**Text**
It appears the USSR had a lot more launches during the Cold War.


---


In [None]:
colors_varied = ['black', 'darkgrey', 'fuchsia', 'firebrick', 'peru',
                 'gold', 'forestgreen', 'lime', 'dodgerblue', 'darkorchid',
                 "b", "g", "r", "c", "m", "y", "k", "blueviolet", "brown",
                 "burlywood", "cadetblue", "chartreuse", "chocolate", "coral",
                 "cornflowerblue", "mediumblue", "mediumorchid", "mediumpurple",
                 "mediumseagreen",]

print(sorted(list(set(colors_varied))))

### **_Create a Chart that Shows the Total Number of Launches Year-On-Year by the Two Superpowers_**


In [None]:
from random import uniform

fig, ax = plt.subplots(figsize=(17, 9))


# Soviet Red, Old Glory Blue:
red_blue = ['#002868', '#c60000']
# Solid and dotted:
matplotlib_linestyles = ['-', ':']
ind = 0

# Vary the linewidths and linestyles randomly:
for country, data in df_usa_ussr.groupby('Country_Name'):
    country_data = data.groupby('Year').size()
    plt.plot(country_data.index,
             country_data.values,
             label=country,
             linewidth=round(uniform(3, 6), 2),  # For variation
             linestyle=matplotlib_linestyles[ind],
             color=red_blue[ind])
    ind += 1

ax.set_xlim([1957, 1991])

ax.set_title("USA vs USSR Cold War Space Agencies:\nYearly Rocket Launches 1957-1991",
             fontsize=24,
             weight='bold')

ax.set_xlabel("Year", fontsize=14, weight='bold')
ax.set_ylabel("Number of Rocket Launches", fontsize=14, weight=14)

ax.legend(title="Cold War Superpower", title_fontsize='large')

plt.show()

#### **_Analysis:_**


Looks like the Soviets had a lot more launchesafter the early 60's, the US had a lot more until that point.


---


### **_Chart the Total Number of Mission Failures Year on Year._**


In [None]:
df_usa_ussr.Mission_Status.unique()

In [None]:
failure_types = ['Success', 'Failure', 'Partial Failure', 'Prelaunch Failure']

df_cold_war_failure = df_usa_ussr[df_usa_ussr['Mission_Status'].isin(
    failure_types)]

Modify the previous plot to show Mission Failures:


In [None]:
from random import uniform

fig, ax = plt.subplots(figsize=(17, 9))


# Soviet Red, Old Glory Blue:
red_blue = ['#002868', '#c60000']
# Solid and dotted:
matplotlib_linestyles = ['-', ':']
ind = 0

for country, data in df_cold_war_failure.groupby('Country_Name'):
    country_data = data.groupby('Year').size()
    plt.plot(country_data.index,
             country_data.values,
             label=country,
             linewidth=round(uniform(3, 6), 2),
             linestyle=matplotlib_linestyles[ind],
             color=red_blue[ind])

**The request**
Copy a passage from the Cold War launch notebook without any change, beginning at the words "Looks like the" and stopping after "df_usa_ussr.Mission_Status.unique()". Rely solely on the text when responding.

**Data entries**
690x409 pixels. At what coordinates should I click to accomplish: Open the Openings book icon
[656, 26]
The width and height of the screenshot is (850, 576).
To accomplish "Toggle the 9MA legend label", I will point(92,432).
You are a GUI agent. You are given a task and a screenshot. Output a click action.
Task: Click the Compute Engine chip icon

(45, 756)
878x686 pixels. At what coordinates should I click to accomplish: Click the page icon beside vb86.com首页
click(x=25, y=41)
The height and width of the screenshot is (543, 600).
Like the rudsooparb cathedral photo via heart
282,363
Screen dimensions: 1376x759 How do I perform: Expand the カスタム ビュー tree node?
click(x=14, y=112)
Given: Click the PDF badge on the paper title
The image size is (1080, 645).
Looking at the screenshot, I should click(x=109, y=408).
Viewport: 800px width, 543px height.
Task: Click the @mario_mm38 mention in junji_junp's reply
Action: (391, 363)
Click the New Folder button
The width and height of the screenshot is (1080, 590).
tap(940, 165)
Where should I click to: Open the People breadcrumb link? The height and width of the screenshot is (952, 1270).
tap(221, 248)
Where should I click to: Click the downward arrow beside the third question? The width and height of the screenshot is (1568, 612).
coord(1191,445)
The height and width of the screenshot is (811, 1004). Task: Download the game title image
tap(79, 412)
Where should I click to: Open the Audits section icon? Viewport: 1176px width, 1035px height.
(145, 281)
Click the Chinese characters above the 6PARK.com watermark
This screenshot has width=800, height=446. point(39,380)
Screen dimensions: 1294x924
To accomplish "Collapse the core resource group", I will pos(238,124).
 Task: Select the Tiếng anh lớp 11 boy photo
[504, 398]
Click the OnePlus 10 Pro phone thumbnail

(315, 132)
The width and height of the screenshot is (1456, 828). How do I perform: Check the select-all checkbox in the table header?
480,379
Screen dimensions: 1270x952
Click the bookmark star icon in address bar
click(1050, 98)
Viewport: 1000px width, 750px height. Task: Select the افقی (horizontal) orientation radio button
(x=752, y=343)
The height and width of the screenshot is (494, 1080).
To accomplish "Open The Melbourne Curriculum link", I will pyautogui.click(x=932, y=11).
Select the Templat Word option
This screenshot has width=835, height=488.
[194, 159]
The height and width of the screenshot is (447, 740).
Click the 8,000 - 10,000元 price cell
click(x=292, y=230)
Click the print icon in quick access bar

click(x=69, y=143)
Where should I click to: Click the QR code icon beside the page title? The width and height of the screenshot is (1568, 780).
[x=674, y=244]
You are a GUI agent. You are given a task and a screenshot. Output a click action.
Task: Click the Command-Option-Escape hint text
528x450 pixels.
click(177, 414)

**Expected output**
Looks like the Soviets had a lot more launchesafter the early 60's, the US had a lot more until that point.


---


### **_Chart the Total Number of Mission Failures Year on Year._**


In [None]:
df_usa_ussr.Mission_Status.unique()